(INSTRUÇÃO)
Altere o relato abaixo reproduzindo o trecho entre "Fico quieta. Como" e "falar com ela?", inclusive. Nele, troque "cinema" por "teatro".

Em menos de quatro horas, Suzana # Silva, 15, como gosta de ser chamada por Mariáh comeu um balde grande de pipocas de mais ou menos três quilos, um sorvete, uma barra de chocolate e um pacote de balas jujubas. Falava sem parar sobre a escola pública onde estuda e sobre as implicâncias do irmão caçula (ela tomou bomba e estuda na mesma sala que Rogério, o perturbador, como ela carinhosamente, o chama), e dos paqueras que têm.

- O mais bonito dos meus “pretendentes” se chama Jordano. Ele toca violão, tem 16 anos e canta em inglês todas as músicas do Bruno Mars. Ele é a cara do Bruno Mars. E se chama Jordano. Tem pelo menos dois anos que você não me vê pessoalmente, pelo Facebook, né? Estou namorando, mas a minha mãe não pode saber. Ela não concorda. Ela acha que eu sou muito novinha para namorar.

Fico quieta. Como sempre, as acompanho, mas tento fazer outras coisas enquanto elas vão ao cinema. Corro para Livraria, pego um livro e fico lendo. Acho importante elas terem essa sensação de independência e liberdade. Vejo que se sentem maduras. Pelo menos era assim que eu me sentia quando encontrava com as minhas amigas na adolescência. Mas dessa vez, não pude deixar de ouvir. Enquanto eu e Mariáh almoçávamos, ela saboreava o tal sorvete com pedaços de chocolate.

Como sou curiosa e intrometida – características de jornalista, eu acho – perguntei:

- Mas você já tentou falar com ela?

-Não. Mas eu sei que ela é contra. Contei para ela o namoro que outra colega está tendo e ela fechou a cara. Disse que eu não ia mais ser amiga dessa menina. Chamou a Priscila de mau exemplo. Fiquei de cara. Depois, tive que inventar que o namoro da Pri não tinha dado certo para que pudesse ser amiga dela de novo. Fico de cara. Será que ela não namorava aos 15 anos?

- Provavelmente não, respondi. Mas acho que você devia apresentá-lo à sua mãe. Como um amigo. Diga a ela que é seu amigo. Deixe-a conhecê-lo. Quem sabe ela não percebe que ele é gente boa e que você pode namora-lo?

(SEGMENTO DE DADOS)
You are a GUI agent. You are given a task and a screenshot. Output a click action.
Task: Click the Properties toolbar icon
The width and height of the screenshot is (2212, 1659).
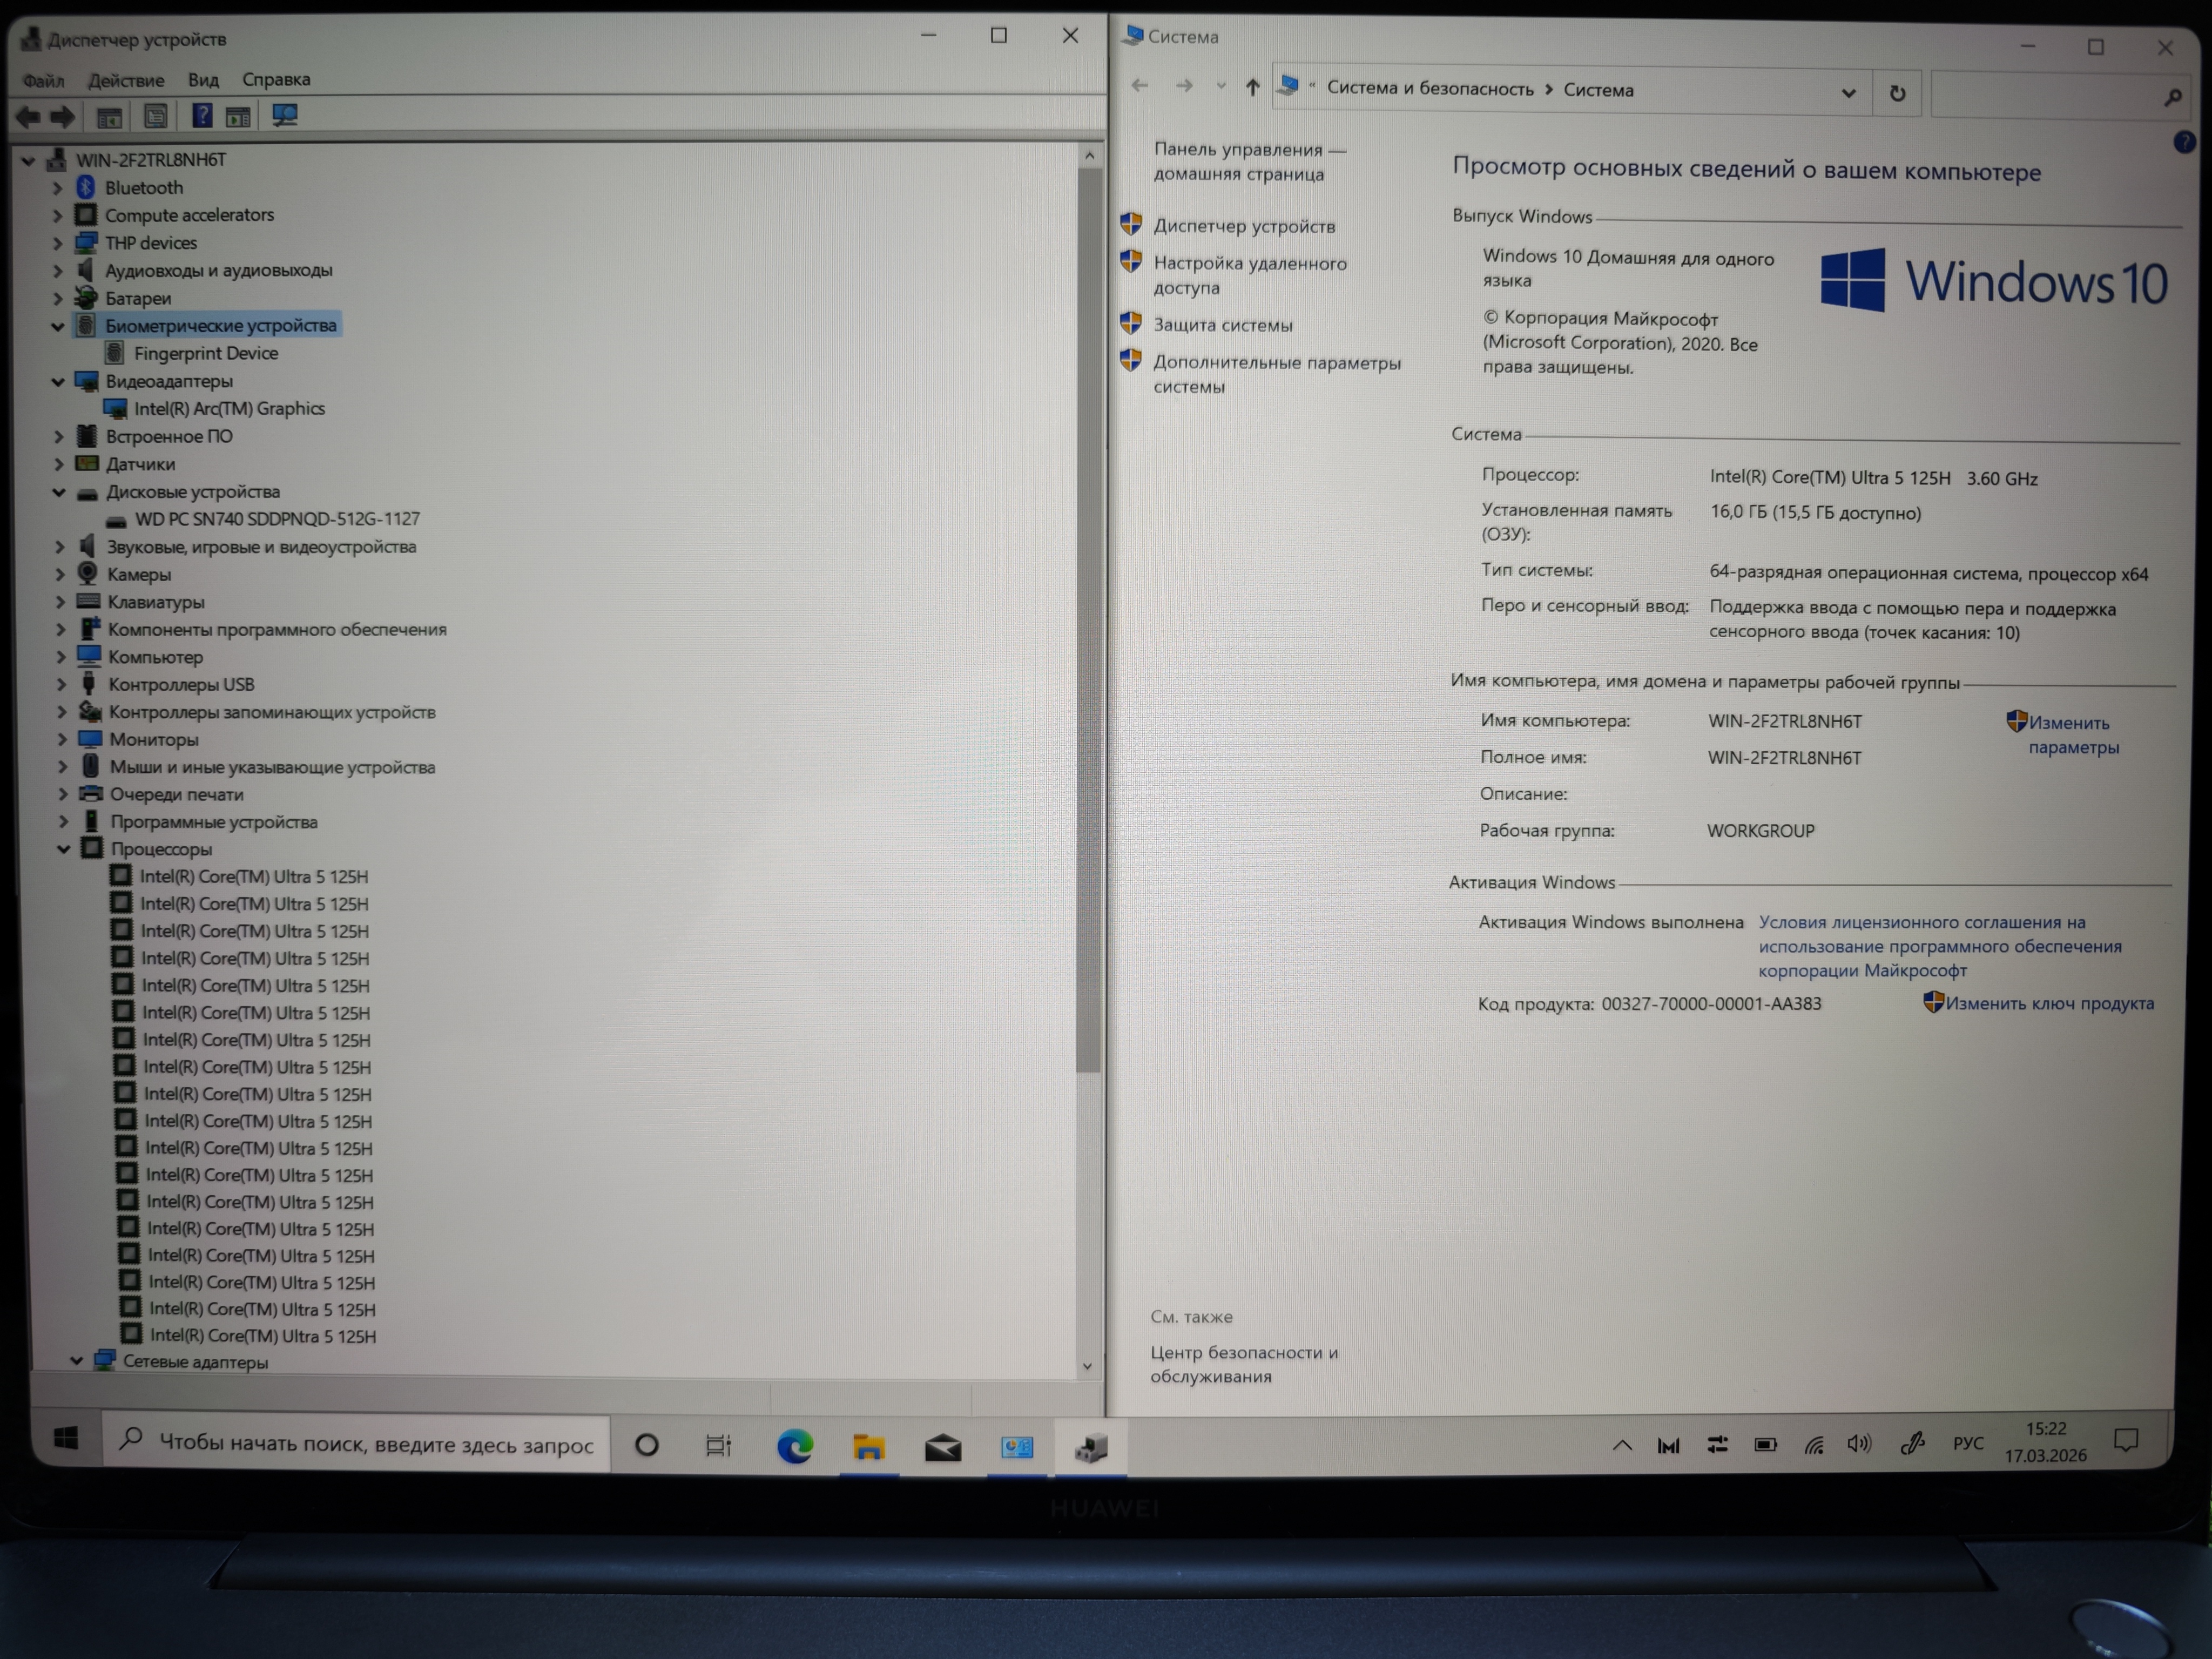click(x=156, y=116)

(RESPOSTA ESCRITA)
Fico quieta. Como sempre, as acompanho, mas tento fazer outras coisas enquanto elas vão ao teatro. Corro para Livraria, pego um livro e fico lendo. Acho importante elas terem essa sensação de independência e liberdade. Vejo que se sentem maduras. Pelo menos era assim que eu me sentia quando encontrava com as minhas amigas na adolescência. Mas dessa vez, não pude deixar de ouvir. Enquanto eu e Mariáh almoçávamos, ela saboreava o tal sorvete com pedaços de chocolate.

Como sou curiosa e intrometida – características de jornalista, eu acho – perguntei:

- Mas você já tentou falar com ela?